However, it is fair to judge the decisions Nixon made as a parent for her own children.
Nixon’s oldest child first attended a Gifted & Talented elementary school (not her zoned school), one which, in 2013, The New York Times highlighted as an example of schools which seem integrated when you look at the student body’s overall numbers. But, when you dig deeper, you realize that it’s completely segregated on the inside, with Black and Hispanic students in General Ed, and White and Asian students in G&T.

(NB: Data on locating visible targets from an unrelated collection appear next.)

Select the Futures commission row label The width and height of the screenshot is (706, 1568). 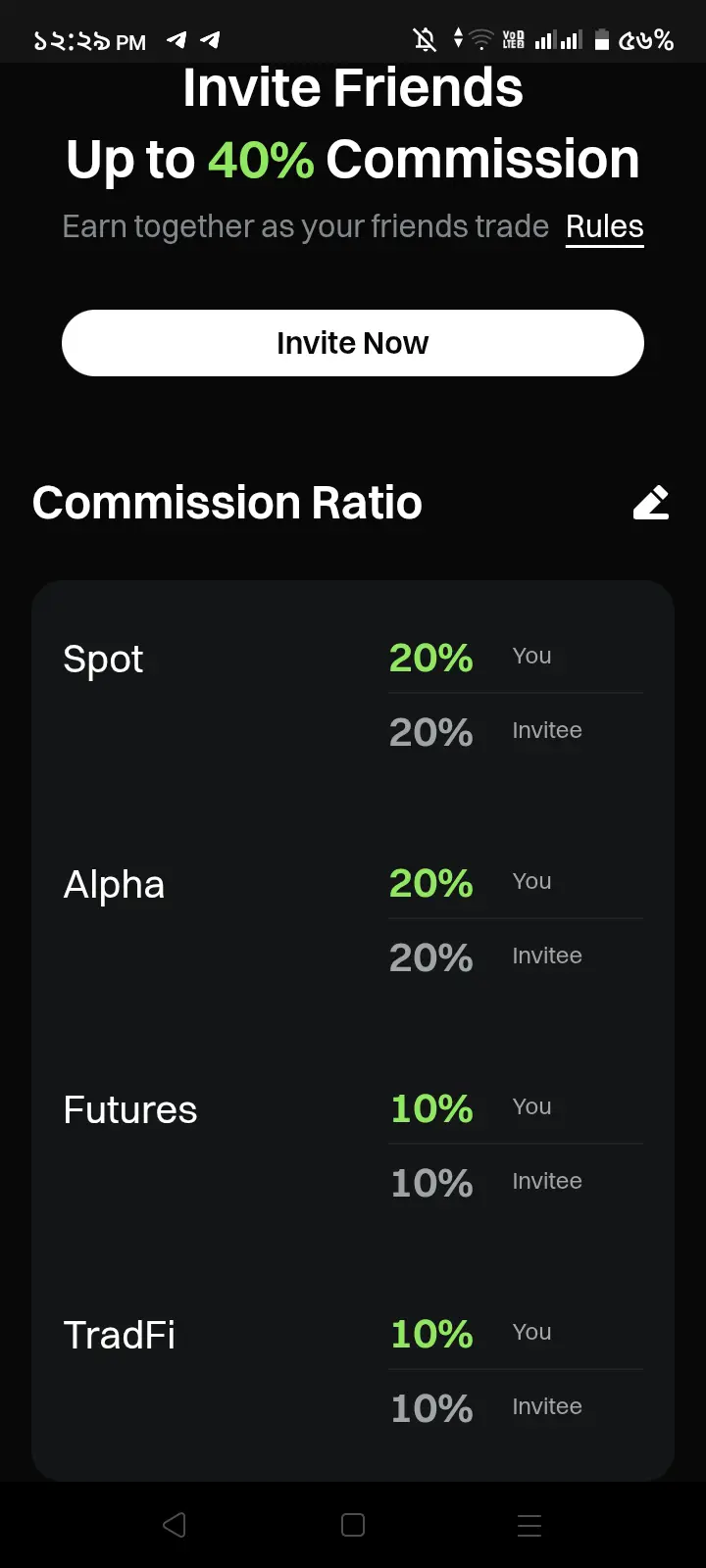pyautogui.click(x=130, y=1110)
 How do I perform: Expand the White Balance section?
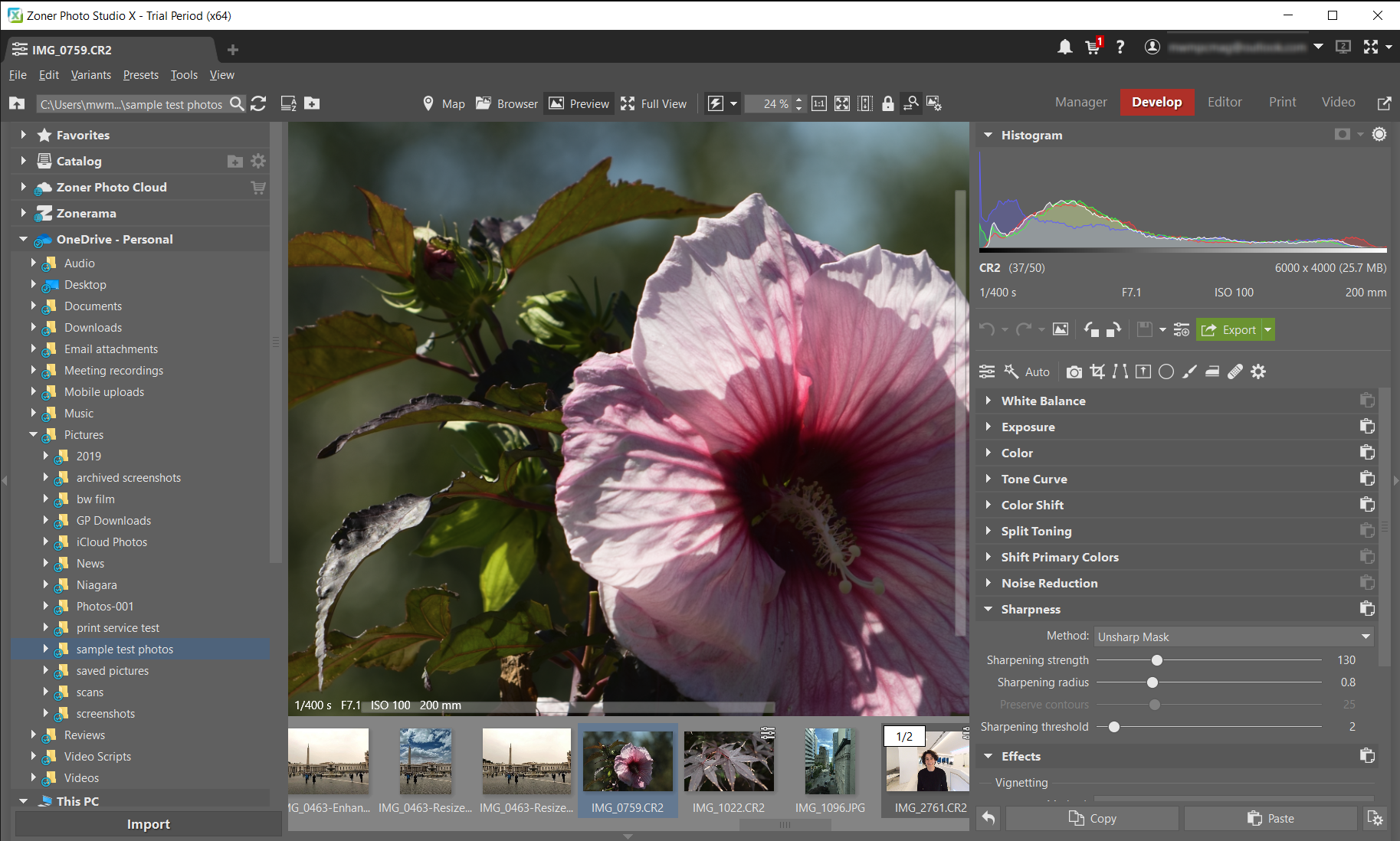pos(1042,400)
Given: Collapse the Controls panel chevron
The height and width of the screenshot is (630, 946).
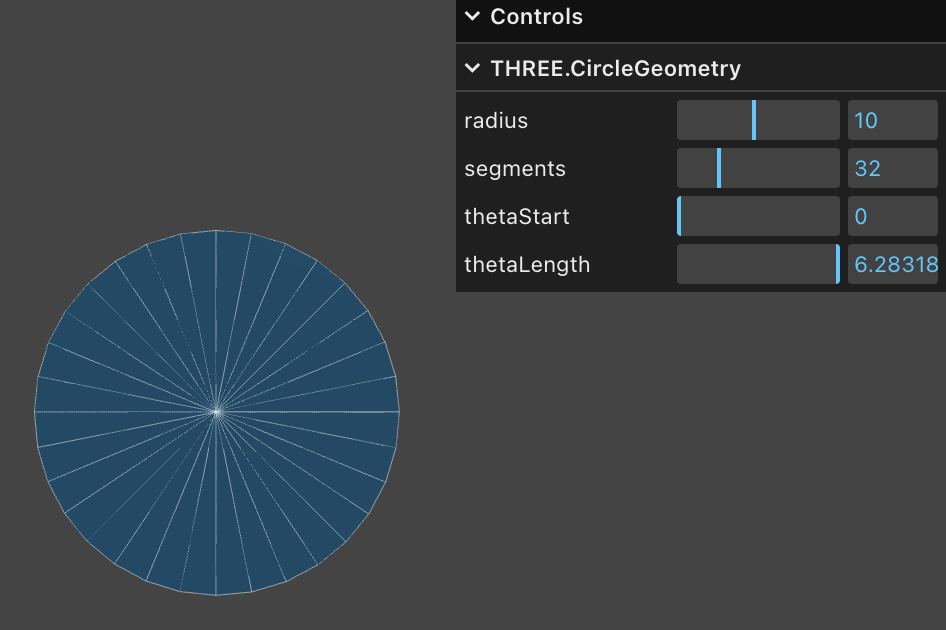Looking at the screenshot, I should [473, 17].
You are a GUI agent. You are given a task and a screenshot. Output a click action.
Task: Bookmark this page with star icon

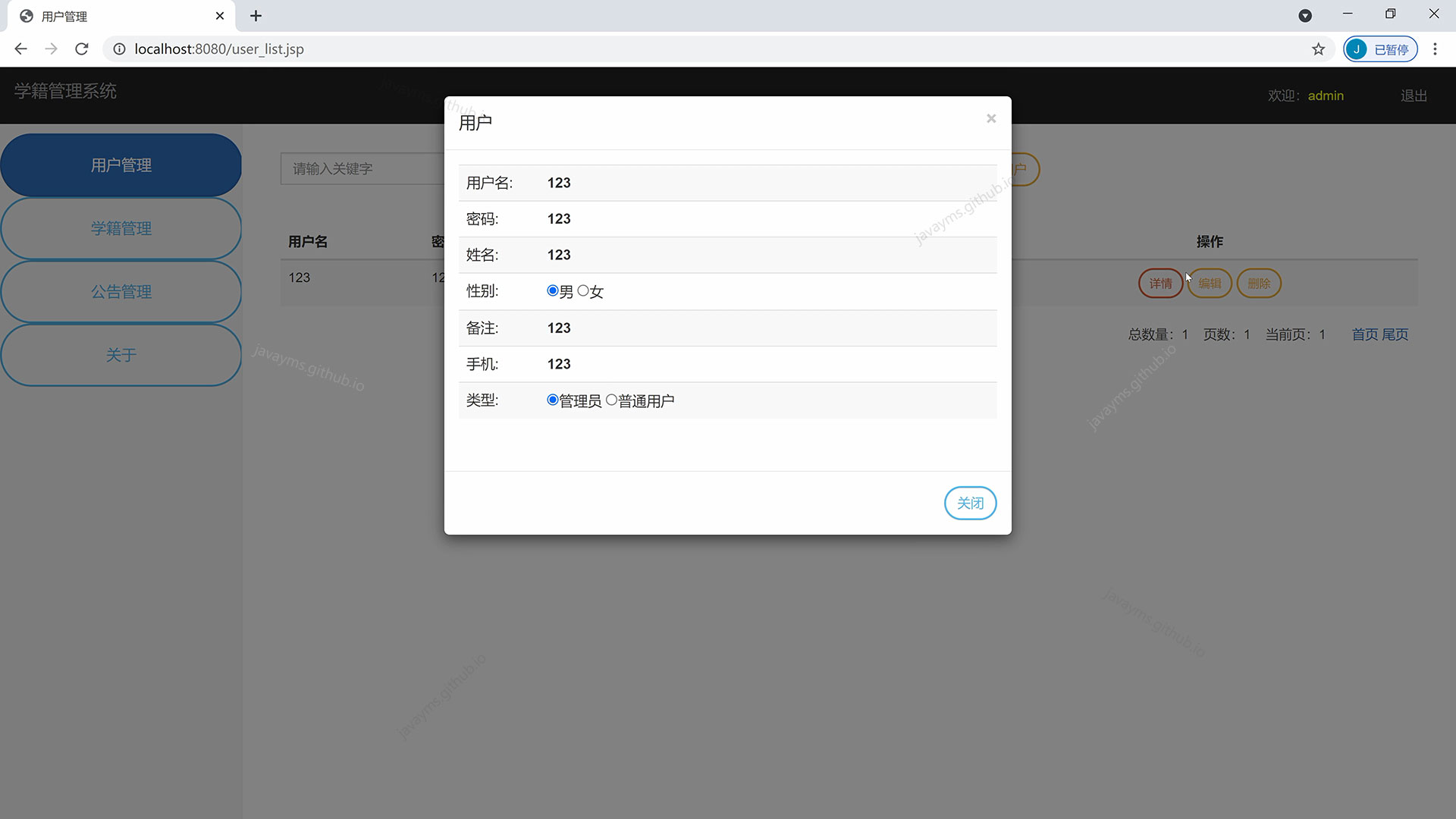click(x=1318, y=49)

Next, Samantha Mozes went to The Center School, a middle school which accepts students in 5th grade, rather than NYC’s traditional 6th (or Hunter’s 7th), and thus does an end-run around the application process the majority of families must follow. The Center School has their own admissions rubric which they don’t need to share or justify to anyone. It’s basically a fiefdom on the Upper West Side, a near-private school being run with public money.
Interestingly enough, Medgar Evers College Preparatory School in Brooklyn is also allowed to choose its own students; it is exempt from the city’s placement algorithm. But now, the Mayor (Nixon was on stage for his January swearing in and her wife has worked for his administration) would like to change that. It’s not fair that they should have this exemption, he’s said.

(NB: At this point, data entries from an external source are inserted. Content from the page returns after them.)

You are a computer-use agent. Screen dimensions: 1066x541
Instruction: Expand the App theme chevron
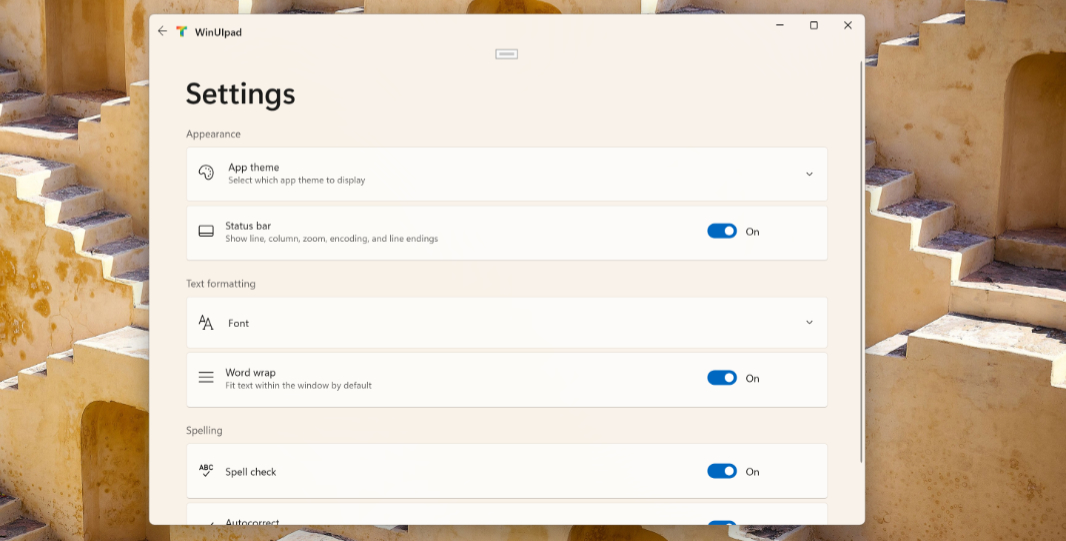(x=809, y=174)
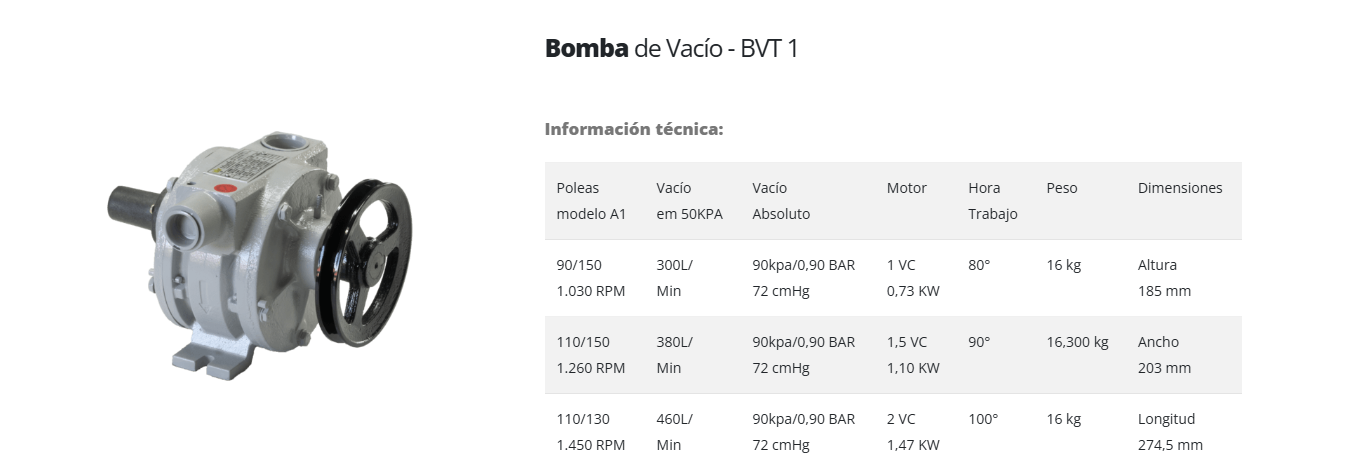Click the Bomba de Vacío - BVT 1 title
1346x473 pixels.
coord(671,48)
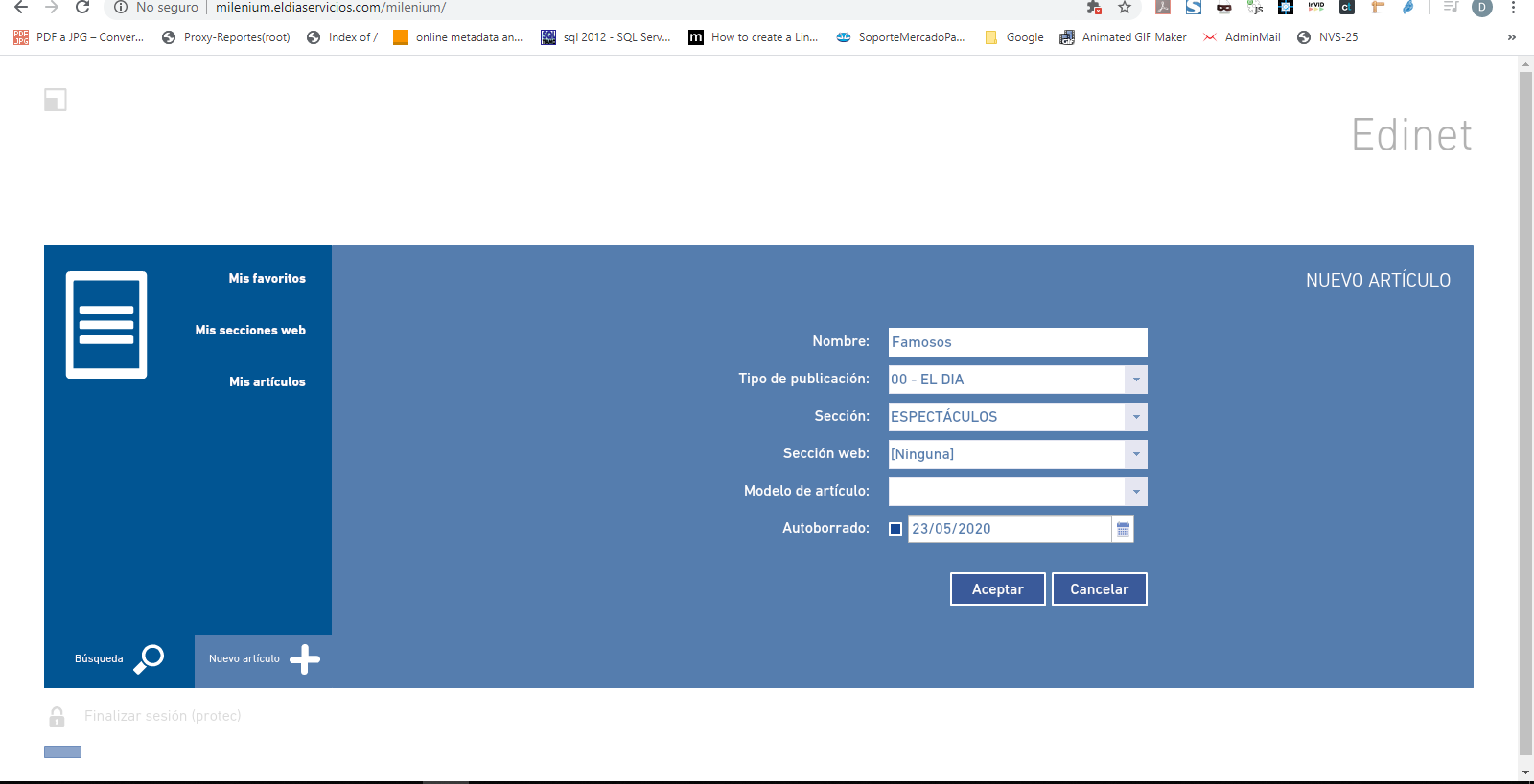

He’s said nothing about The Center School.
Then again, Medgar Evers is 71 percent Free Lunch. And The Center School is… not. (Six percent at last count.)
It was, in fact, The Center School, that first brought Nixon to the forefront of educational advocacy.
In 2008, the DOE announced that it would be moving The Center School from the building it shared with PS 199, a dozen or so blocks north, to co-locate with PS 9.
Nixon became the public face of the parents fighting to block the move. When their argument that it would be too traumatic for the children to switch buildings didn’t gain much sympathy (as one Urban Baby mom clucked, “The poor child, unable to navigate the Upper West Side!”), they switched tactics and passionately argued that moving The Center School out of PS 199’s space would make the building even whiter that it already was. (PS 199 is currently 62% White. The Center School is 60%.) The Center School, they insisted, contributed diversity!
No one dwelled on the fact that is was the same kind of segregation in the name of diversity that the New York Times called PS 163 out for. It’s what the 2017 Upper West Side rezoning continues to this day.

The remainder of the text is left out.